Il s’agit de fait d’une adaptation cinématographique du « ballet-drame » éponyme conçu et mis en scène par le même Raymond Rouleau, sur une musique de Theodorakis. Le ballet a été créé en 1959 à Paris par Ludmila Tcherina et sa compagnie, qui sont également les protagonistes du film. Nous ne savons pas dans quelle mesure les séquences dansées du film reprennent la chorégraphie du ballet original, ni si la musique du ballet est reprise intégralement dans le film (pour lequel des musiques de liaison, qualifiées au générique de « composition métaphonique », ont été demandées à Henri Sauguet) ; en tout cas le thème musical principal du film, qu’on entend dès le générique et qui revient ensuite comme un leitmotiv, a été ajouté.
C’est sur ce thème qu’Édith Piaf enregistre en 1962, sous la direction de Theodorakis lui-même, la chanson Les amants de Teruel, avec des paroles de Jacques Plante. Ce thème n’est pourtant pas une composition originale de Theodorakis, qui s’est en réalité contenté de recycler pour Les amants de Teruel une œuvre antérieure.
La chanson « Ena to helidoni » est extraite de l’oratorio que Mikis Theodorakis a composé en 1964 sur le poème-fleuve Axion esti du poète Odysseas Elytis, publié en 1960. Dans cette œuvre musicale ambitieuse, le compositeur a mêlé des musiques populaires, chorales, orchestrales, etc…

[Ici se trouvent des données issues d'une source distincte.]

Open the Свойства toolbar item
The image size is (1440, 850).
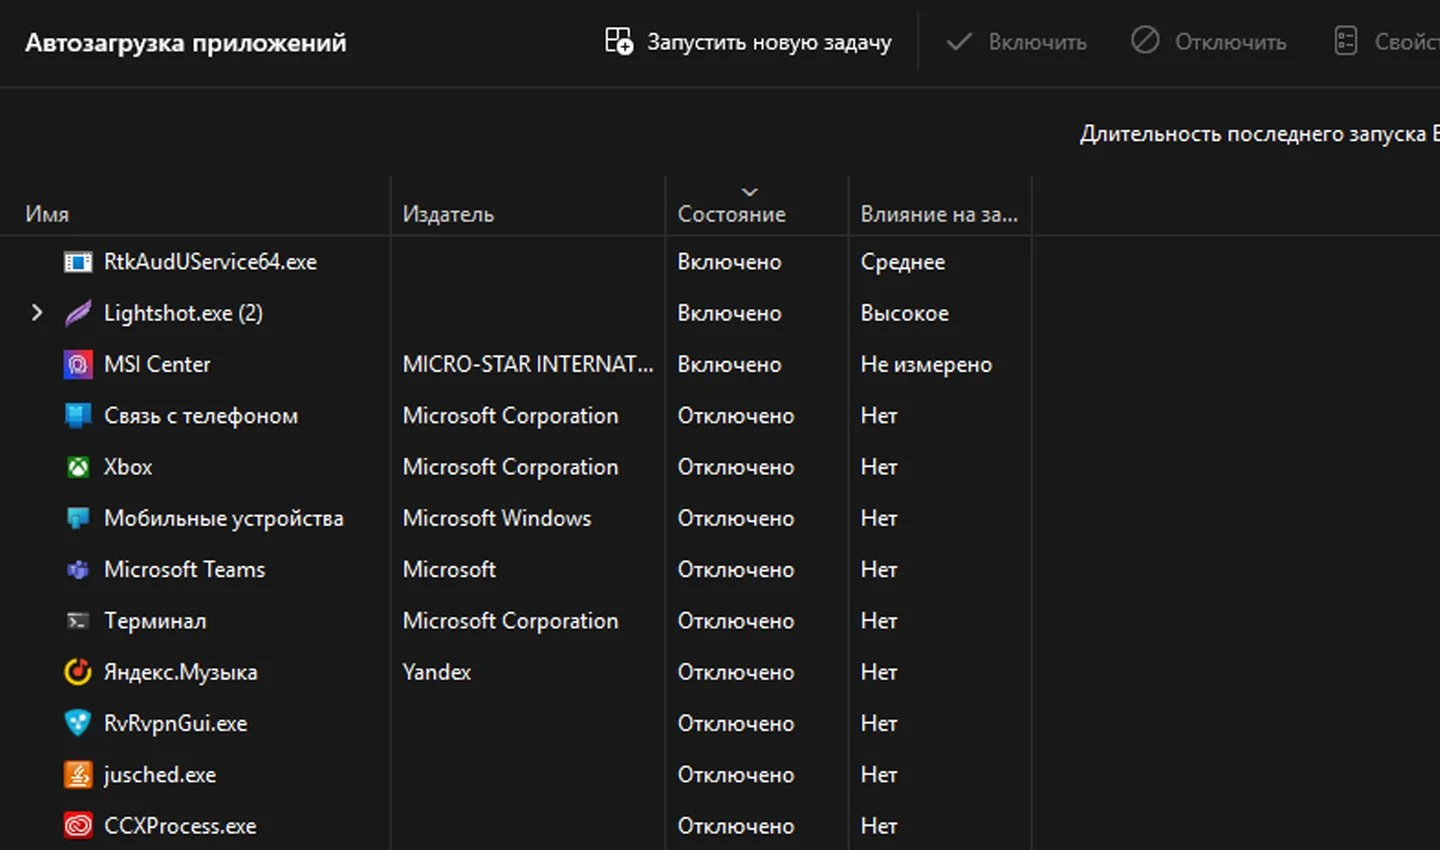click(1387, 42)
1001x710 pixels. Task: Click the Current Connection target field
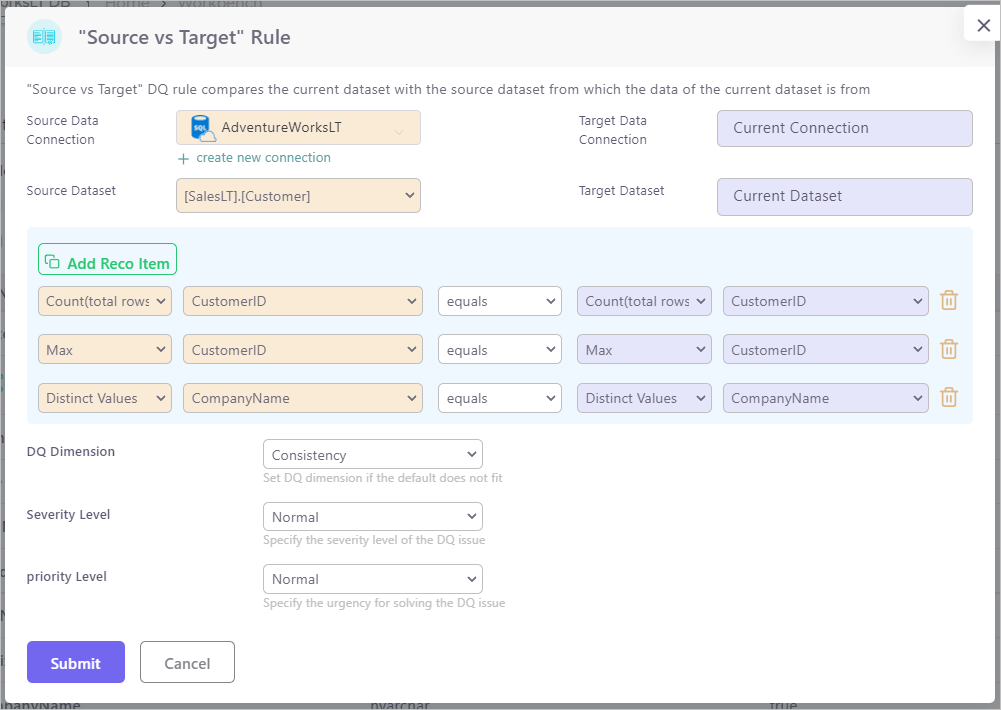[844, 128]
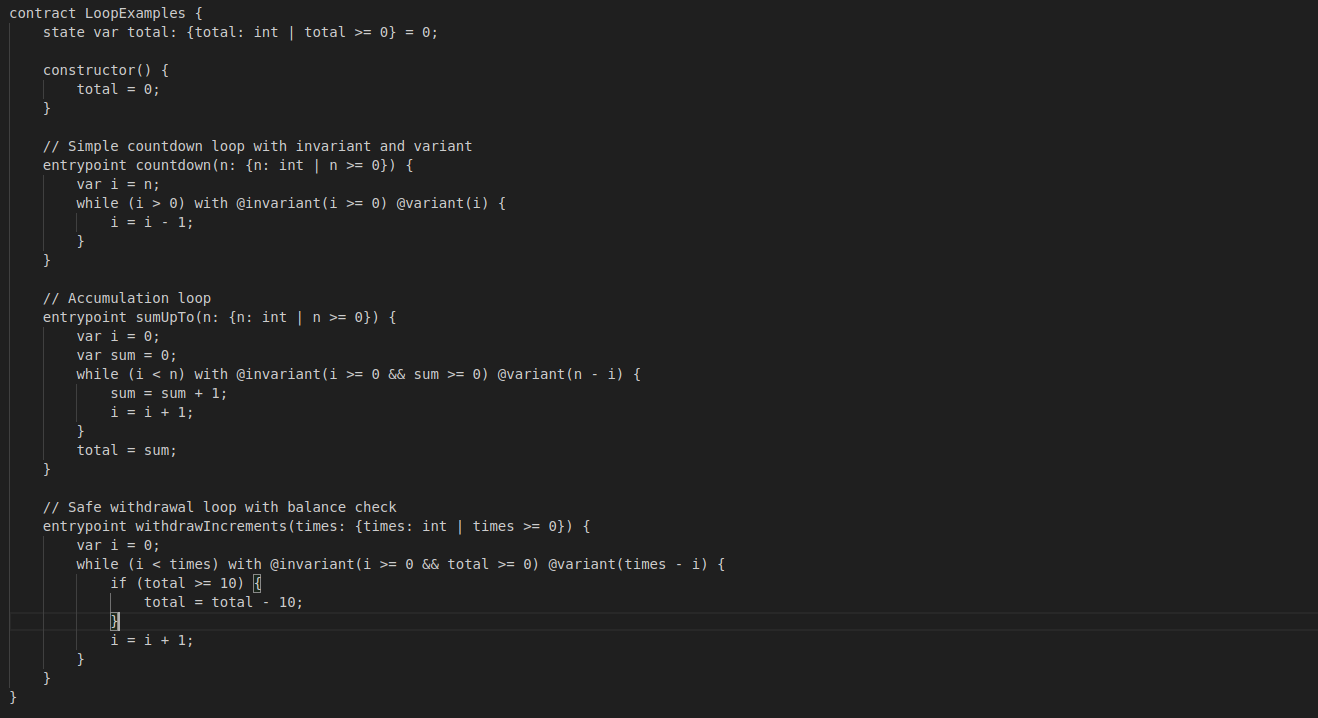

La chanson de l’hirondelle évoque, sous forme métaphorique, la lutte du peuple grec pour recouvrer sa liberté et la promesse de la Résurrection.
Elle a acquis la dimension d’un hymne de résistance pendant la dictature des colonels de 1967 à 1974.
Deux documents vidéo comptent parmi les témoignages les plus émouvants de la période de libération qui suivit :
- Le premier a été enregistré au Stade Karaiskaki à Falliro les 9 et 10 octobre 1974, peu après le retour triomphal de Theodorakis en Grèce le 24 juillet. Il vaut autant pour la prestation d’Antonis Kaloyannis que pour la ferveur extraordinaire du public, communiant littéralement dans la musique de Theodorakis.
- Le second, aussi célèbre, a été enregistré en 1977 au théâtre du Lycabette d’Athènes, avec un Grigoris Bithikotsis olympien.